В Петербурге жил Писарев. У него была другая жена. Анненкова-Бернар, писательница и актриса. Стрепетова к ее профессии относилась скептически. Она знала, что все равно Писарев был ей по-своему предан. Но хотя они пять лет после его переезда в Петербург работали одновременно в Александринском театре, она не допускала его забот и отвергала дружбу. Она не могла перейти через рубеж, проложенный той давней его изменой. Ее непримиримость была тяжела и ей, и Писареву, и сыну. Маша, очень привязанная к отчиму, переписывалась с ним тайно. И только когда Писарев тяжело заболел, Стрепетова поехала к нему. С тех пор их отношения как-то наладились.

Теперь в ней не было к нему неприязни, но и не было близости. И Маша не была ей близка. То, что дочь уехала в другой город, не огорчало Стрепетову. А мешало только чувство своей неправоты и несправедливости. Она знала, что Маша несчастлива, и знала свою вину перед ней.

Но и Виссарион, самый любимый из всех, тоже ведь не был счастлив, хотя все у него шло как будто отлично. Учился он легко. Везде получал отличия. И в гимназии, и когда кончал университет, и на специальных дипломатических курсах. Кончил их с блеском и стал дипломатом.
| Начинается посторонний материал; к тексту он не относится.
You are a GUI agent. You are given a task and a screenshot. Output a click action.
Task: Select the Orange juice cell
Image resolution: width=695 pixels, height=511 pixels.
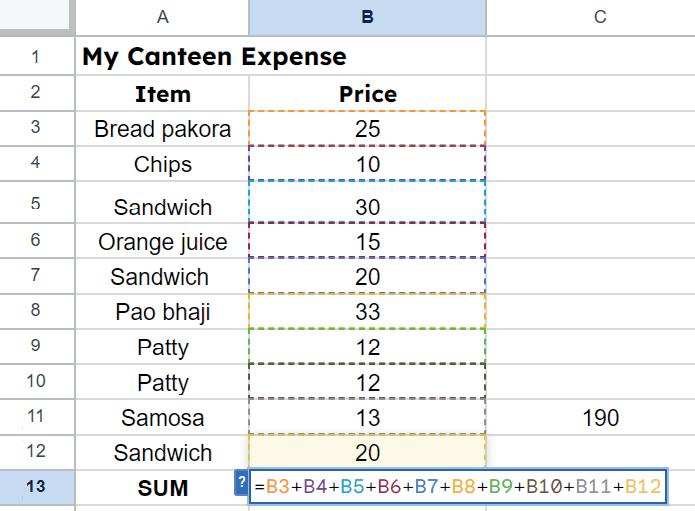[x=162, y=242]
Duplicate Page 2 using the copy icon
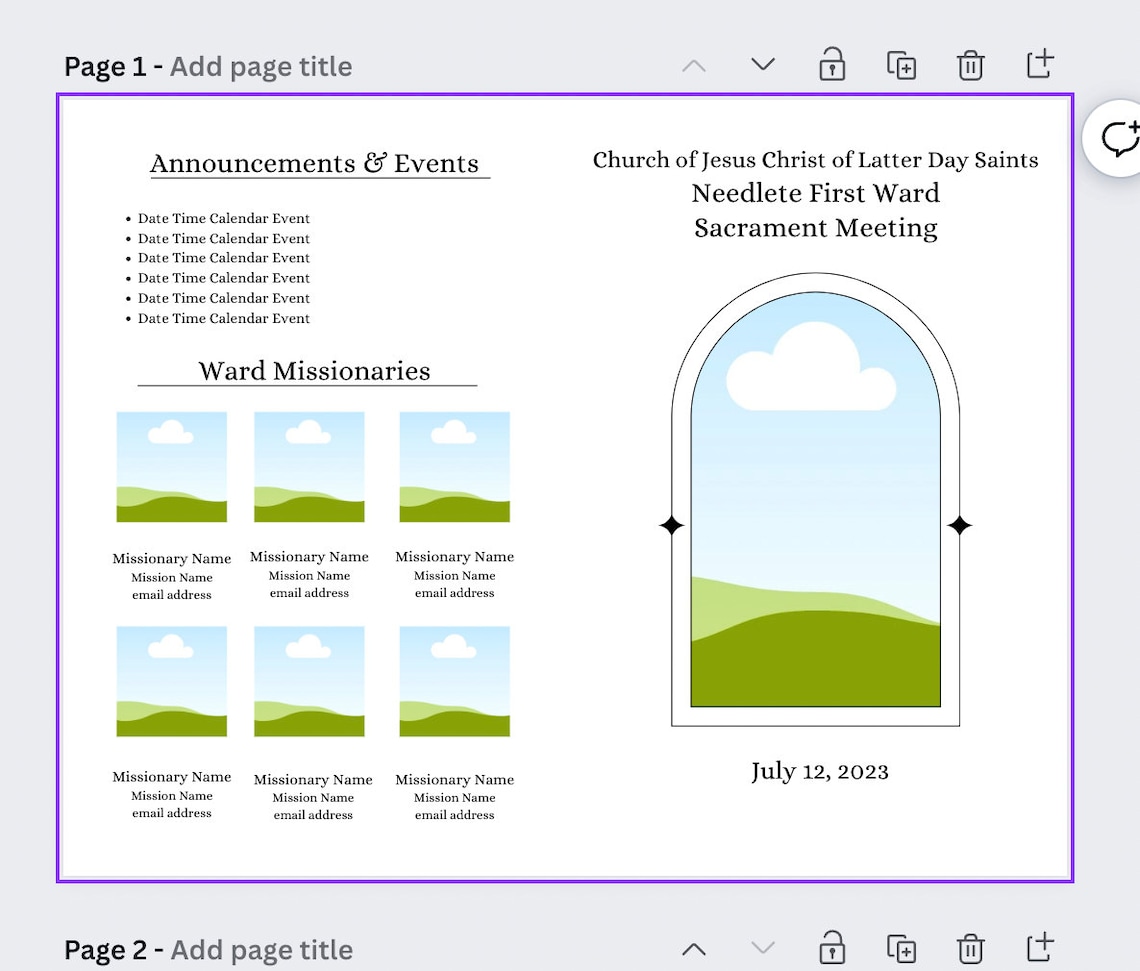1140x971 pixels. (901, 948)
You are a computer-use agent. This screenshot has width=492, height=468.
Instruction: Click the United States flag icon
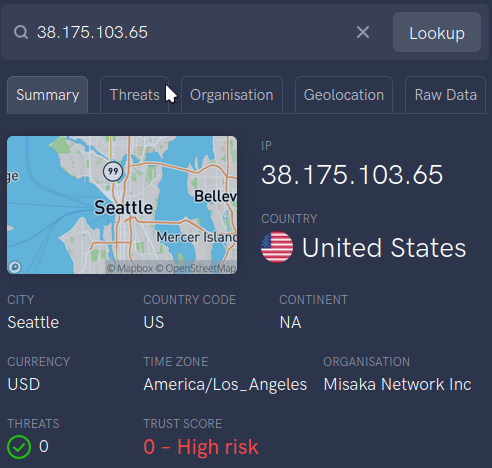[x=277, y=247]
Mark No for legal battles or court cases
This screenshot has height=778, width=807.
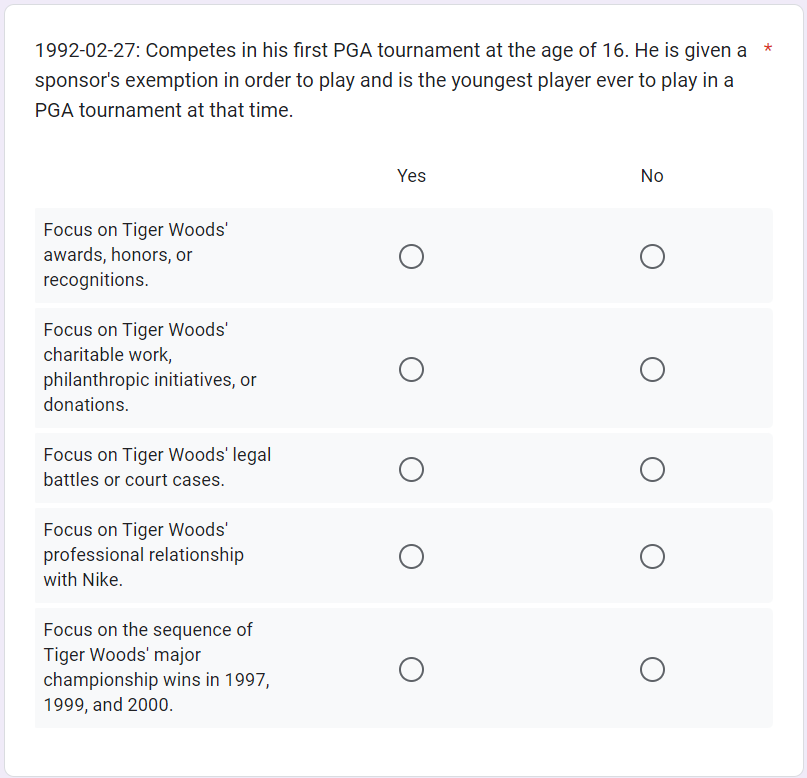[x=652, y=469]
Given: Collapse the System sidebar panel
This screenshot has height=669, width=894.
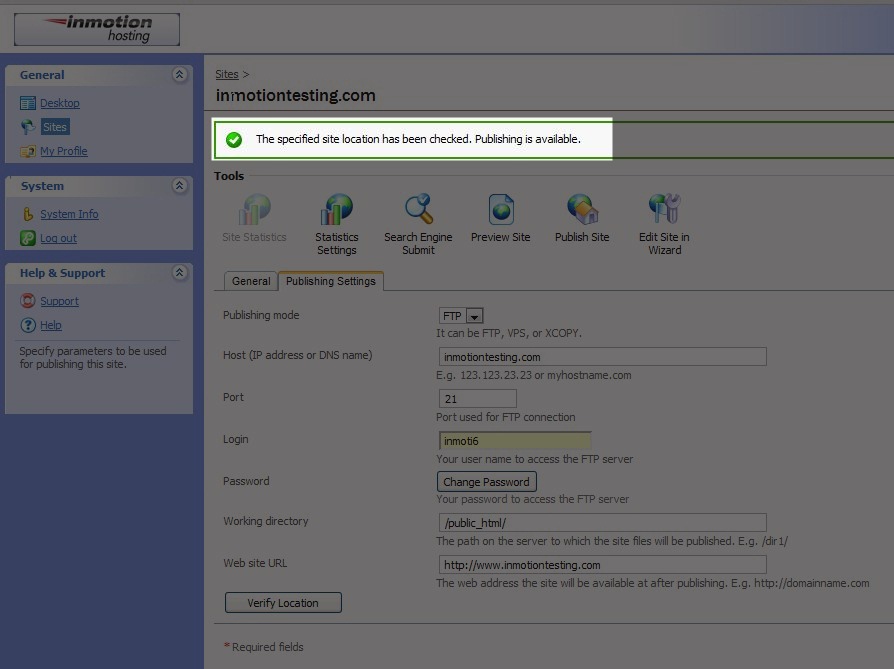Looking at the screenshot, I should pos(179,186).
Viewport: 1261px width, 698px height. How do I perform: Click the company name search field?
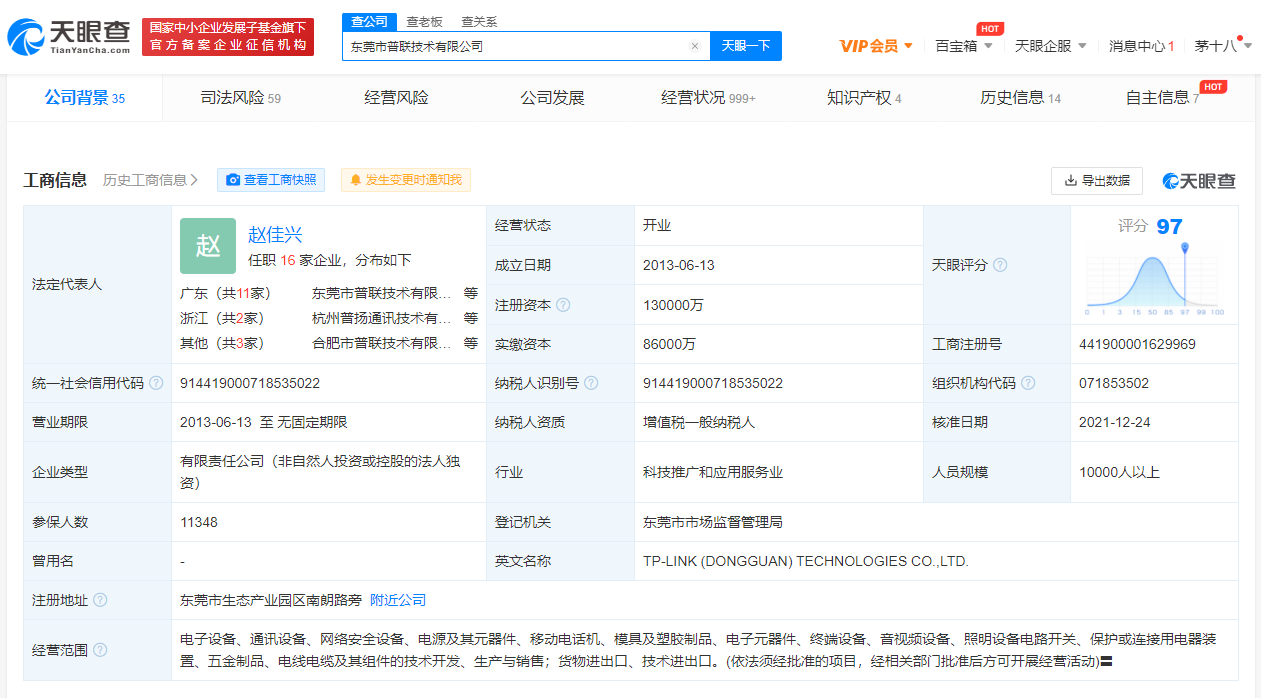tap(515, 46)
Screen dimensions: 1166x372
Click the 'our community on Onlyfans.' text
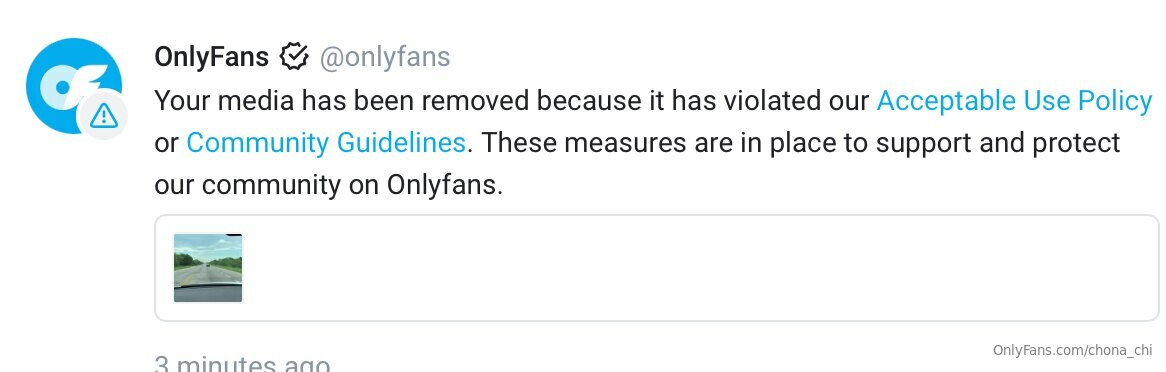[x=329, y=185]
Сейчас он работал в русском посольстве в Константинополе и звал мать к себе, как она говорила, в «туретчину». Но счастлив он все-таки не был.

Еще когда он учился в университете, он влюбился. Глубоко. Сильно. И очень хотел жениться. Стрепетова восстала. Она боялась, что рухнет все будущее ее сына. Что женитьба свяжет его, помешает учиться. Он сначала протестовал, но сдался. Он слишком любил мать и во всем привык подчиняться ей. Она успокоилась.

Но перед отъездом он узнал, что девушка вышла замуж. И его лица в тот день Стрепетова не забыла. Эта погасшая боль и отрешенный безжизненный взгляд напоминают о себе с ее фотографии в «Бедной невесте». Это сходство пугало. Неужели потеря досталась ему так дорого?

Хорошо, что она не узнает, как дорого заплатит сын за эту потерю! Всем своим будущим, за которое она воевала!

Но и сейчас она понимала ошибку. Одно из своих заблуждений.

Как странно! Пуще всего ненавидеть насилие. Возмущаться и криком кричать, что один человек притесняет другого. Бунтовать от того, что бесправие губит людей. Весь талант и все силы души отдавать обездоленным, попранным. И самой угнетать и насиловать близких! Что могло быть нелепее?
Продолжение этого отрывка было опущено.